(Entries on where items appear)
──────

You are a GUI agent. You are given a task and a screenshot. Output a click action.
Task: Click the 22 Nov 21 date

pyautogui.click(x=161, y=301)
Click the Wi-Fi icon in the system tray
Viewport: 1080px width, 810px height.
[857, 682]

──────

- Aim of the exercise
Rewrite the material above with every instance of "GUI agent" replaced by "interface agent", keeping everything else the same.

- Response
You are a interface agent. You are given a task and a screenshot. Output a click action.
Task: Click the 22 Nov 21 date

pyautogui.click(x=161, y=301)
Click the Wi-Fi icon in the system tray
Viewport: 1080px width, 810px height.
[857, 682]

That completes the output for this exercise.